Thursday, January 3, 2008

I Can't Watch This Crap Anymore

Has Chris Mathews been proven to lower sperm counts yet? Or is it just me? In any event, after a few solid hours of flipping I am out. The networks have apparently called the race on the Republican side - where it's a lot easier since it's a straw poll. On the Democratic side, the procedure is more complicated as you get to switch your vote so it promises to stretch on for a while since it's a three way heat between the three front runners.
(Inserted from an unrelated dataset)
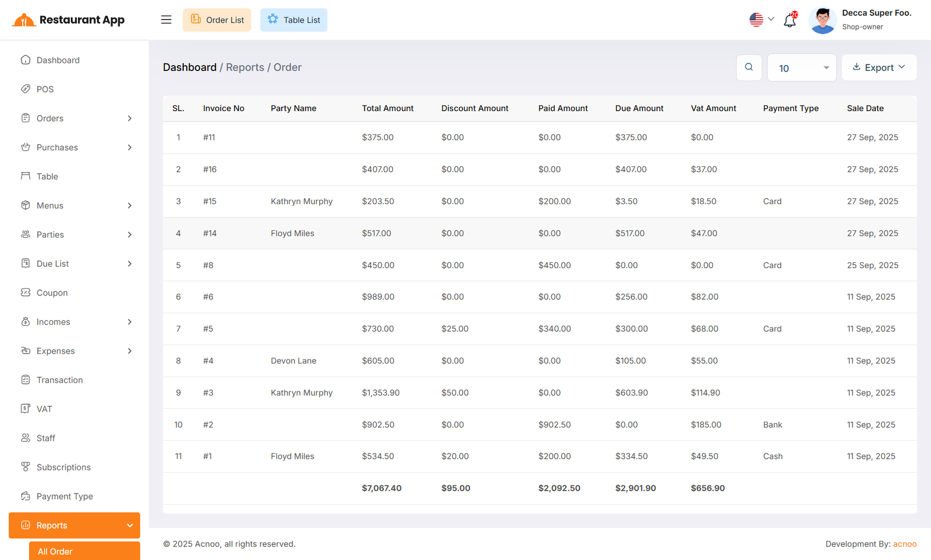Open the language flag selector

point(761,20)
At the moment, though, Obama is starting to pull ahead of the pack and that's, basically, how I expect it to go from here. He'll finish with a win total in the mid to high 30s while Edwards and Clinton will be in the low 30s. The thing I'm going to look at in the morning paper is how Clinton does. If she finishes in third, where I expect her to, how close is the margin? If she's not far back she heads into New Hampshire where she has a lot of institutional advantages and, with a strong showing there, sets up a "come back kid" narrative which might propel her the rest of the way. On the other hand, if she finishes weakly, a distant third, that could be a sign that she's fading and her aura of inevitability, one of the chief arguments in her favor (Albeit, not with me), has been shattered. A strong turnout by the right sort of voter in New Hampshire and Obama could take it or show strongly enough that he inflicts a crippling wound on Clinton. Unless Edwards can turn things around, then, he's effectively out of the race.
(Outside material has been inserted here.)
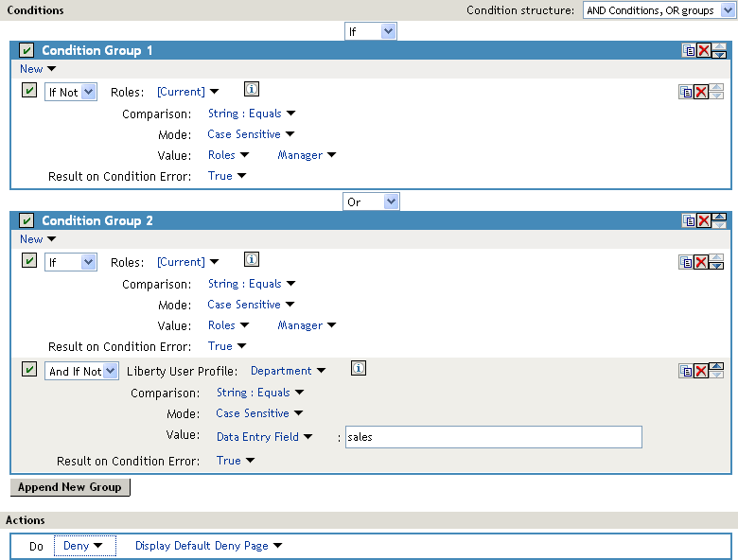Click move arrows on Condition Group 2 header
The width and height of the screenshot is (738, 560).
coord(719,220)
On the other side fo the ledger, Iowans have apparently chosen the McGovern gambit[1], breaking for Huckabee. This means that whoever wins New Hampshire (Which, with its lack of fundie voters, is a non-starter for Huckabee.) becomes the anti-Huckabee vote. Huckabee, after all, won Iowa with only thirty-some percent of the vote. That means two-thirds of voters in a conservative, lily-white state where evangelicals reportedly turned out in droves didn't vote for him. I'm not sure he has as easy a time picking up those votes as someone else does of winning them over to their own side. At the moment, it seems like the press and the pundits have nominated McCain.

But the New Hampshire vote could also go for transplanted New Englander Romney although I think Iowa was the final stake through his campaign. Or for the moribund Thompson who finished a distant third and, actually, ahead of McCain (I, like a lot of others, wrote him off what with the money troubles and his problems with the "fear of a brown planet" crowd but he's the respectable, mainstream choice and the press loves him so that might have been hasty. He actually is probably the strongest candidate in a general election so this is not exactly a good thing.). That candidate picks up steam in Michigan (Which also lacks a strong fundamentalist vote, thank goodness, as you know, I kinda live there.) or Huckabee does with his populist approach appealing to a region in dire economic straights (That, by the way, is the basic pitch in all the Romney ads which are blanketing the airwaves even now. "Vote for me, things are bad, I ran a successful business/olympics/state, I can make them better". And the news of yet another round of layoffs at Chrysler only helps to drive that message home. But, I think, like Huckabee says people would rather vote for the person who's like the people they work with rather than the person who's like the one who laid them off.). Either way, it sets up an apocalyptic showdown in South Carolina, (Which promises to be a bloodbath, just like 2000) and whoever walks away with that becomes the prohibitive frontrunner and walks away with the rest of the race. That means it's over by Florida and, so, Giuliani probably doesn't matter.

Paul looks to be coming in behind McCain, by the way, so a decent showing but probably not enough to vault him into the second tier. Once the field narrows, though, and it comes down to Huckabee and anybody but, that might make him extremely influential.

[1] - Ie doubling down and playing to their base. That sound you hear is the conservative coalition breaking apart. Like a glacier. Slow and inevitable.